Num debate do Conselho de Segurança da ONU focado na resposta das Operações de Paz a novas realidades, António Guterres destacou a importância dessas operações, nomeadamente na proteção de comunidades em alguns dos lugares mais perigosos do planeta, mas também a nível da diplomacia preventiva, da pacificação, verificação de acordos de paz, negociações de cessar-fogo até à implementação no terreno, passando ainda por apoio eleitoral e missões de observação.
"Desde que a primeira missão política especial e operação de manutenção da paz foram implantadas em 1948, as nossas Operações de Paz cresceram, adaptaram-se e evoluíram. Vez após vez, permitiram-nos montar respostas personalizadas que salvaram vidas, reduziram a violência, impediram a expansão e o transbordamento de conflitos mortais e interromperam atrocidades", observou.

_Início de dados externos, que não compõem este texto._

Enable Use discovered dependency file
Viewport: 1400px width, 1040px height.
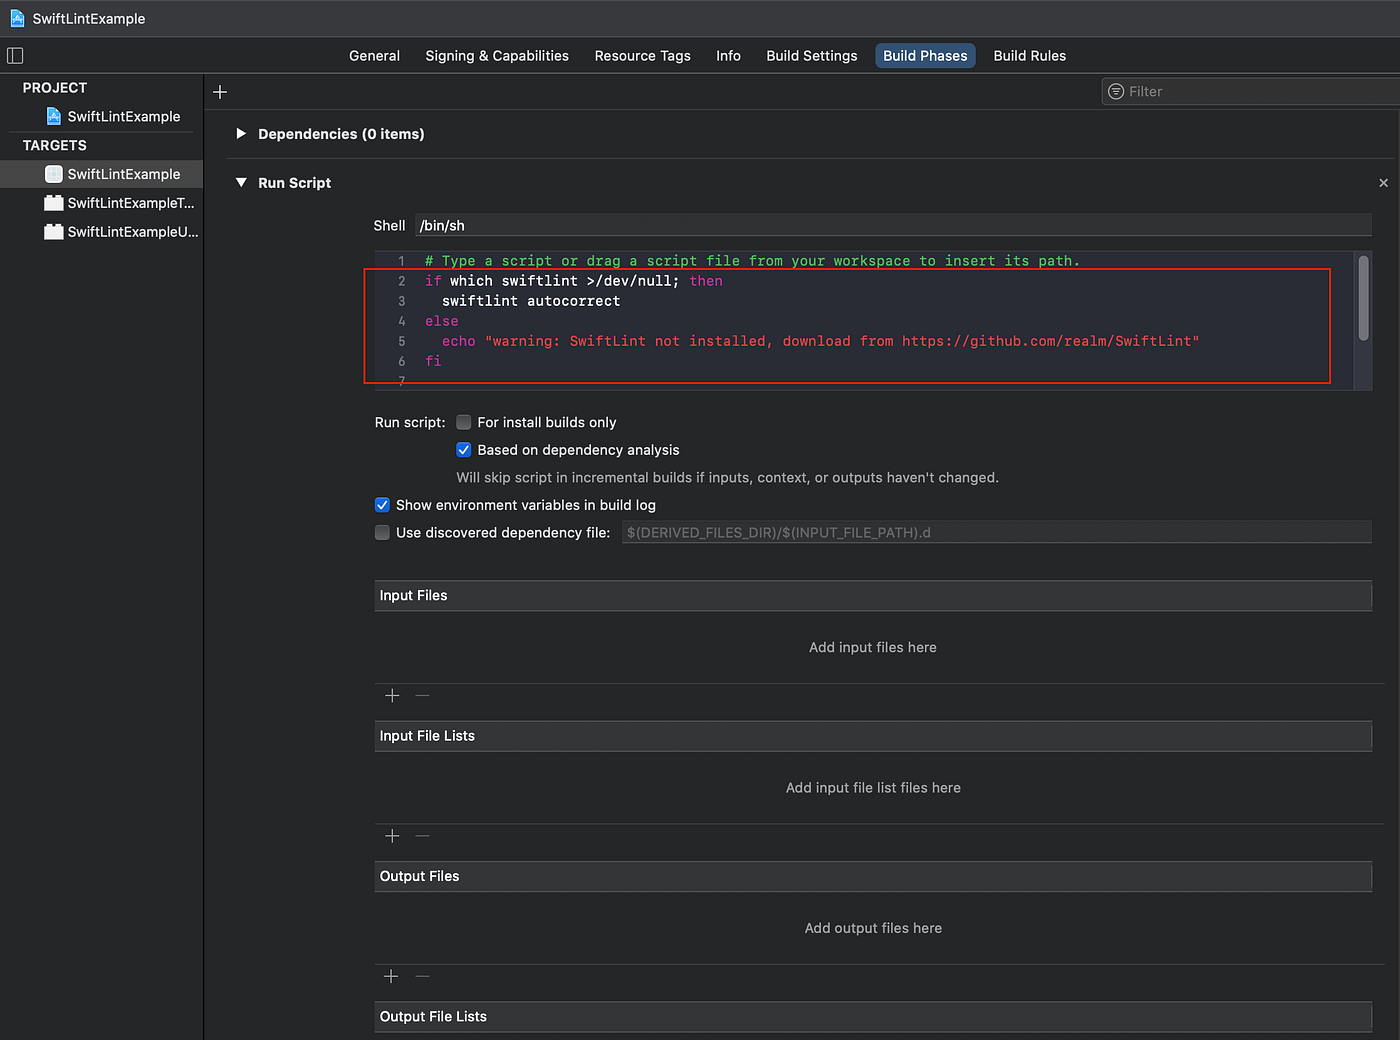point(382,532)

O ex-primeiro-ministro português ressaltou que as Operações de Paz são um exemplo de que quando a ONU se reúne para enfrentar desafios, o fardo fica menor para os países individualmente.
Contudo, Guterres indicou que os 'capacetes azuis' enfrentam sérias barreiras que exigem novas abordagens, desde guerras cada vez mais complexas, duradouras e mortais, a acordos negociados mais difíceis de alcançar, numa "interação complexa de ameaças, muitas das quais não respeitam as fronteiras nacionais".

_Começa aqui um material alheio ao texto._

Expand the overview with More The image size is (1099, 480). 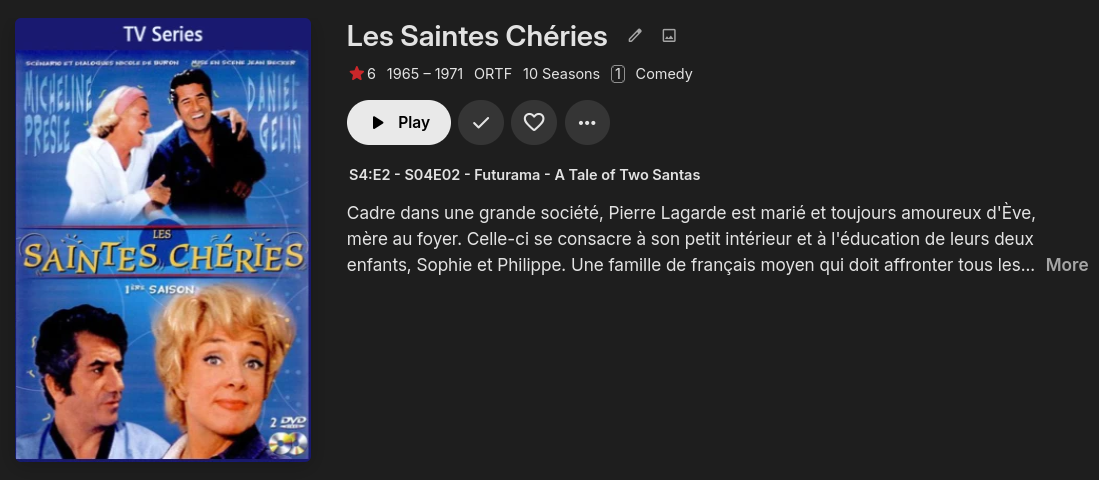pyautogui.click(x=1066, y=265)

"Terror e grupos extremistas, crime organizado, a militarização de novas tecnologias e os efeitos das mudanças climáticas estão a testar as nossas capacidades de resposta. E, lamento dizer, as divisões geopolíticas estão a minar a paz. (...) Este é um diagnóstico sombrio", refletiu o líder da ONU.
Nesse sentido, Guterres indicou estar em marcha uma revisão para examinar criticamente as ferramentas disponíveis e propor recomendações concretas para tornar as Operações de Paz adequadas para os desafios atuais e futuros.
O processo vai incluir consultas extensas com Estados-membros, Estados anfitriões, países contribuintes de tropas e polícias e contribuintes financeiros, assim como organizações regionais, sociedade civil e academia, além dos próprios líderes e especialistas da ONU, de forma a conseguir um amplo espectro de visões.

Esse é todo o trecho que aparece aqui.